→ **The problem**
Rewrite the stretch from "Image resolution: width=481, height=2576." through "Site search (462, 36)" with "Locate" changed to "Find" and everything else left as it stands.

→ **Dataset rows**
────────

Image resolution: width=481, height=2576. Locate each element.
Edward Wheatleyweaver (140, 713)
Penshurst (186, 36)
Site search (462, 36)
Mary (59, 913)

────────

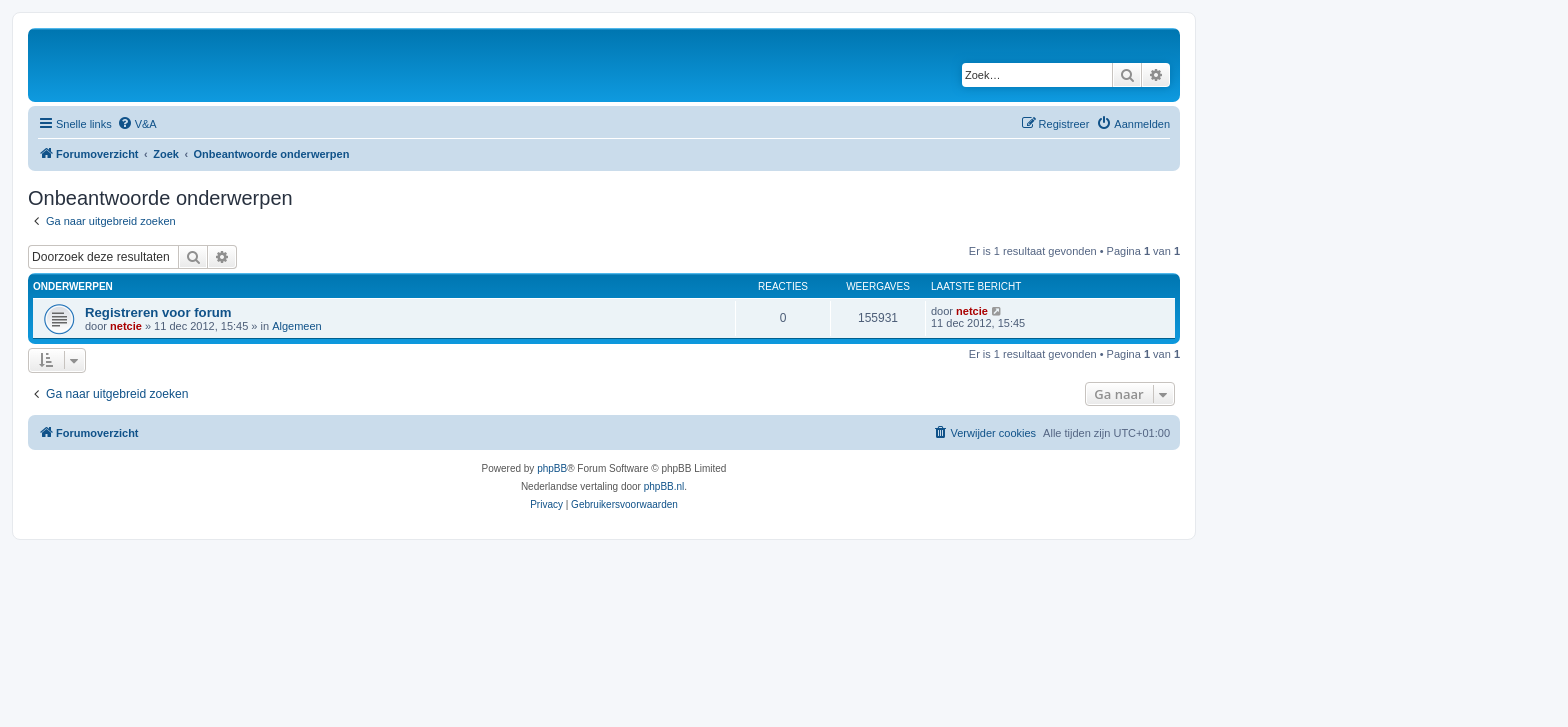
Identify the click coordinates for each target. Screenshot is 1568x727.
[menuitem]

────────

→ **Result for this exercise**
Image resolution: width=481, height=2576. Find each element.
Edward Wheatleyweaver (140, 713)
Penshurst (186, 36)
Site search (462, 36)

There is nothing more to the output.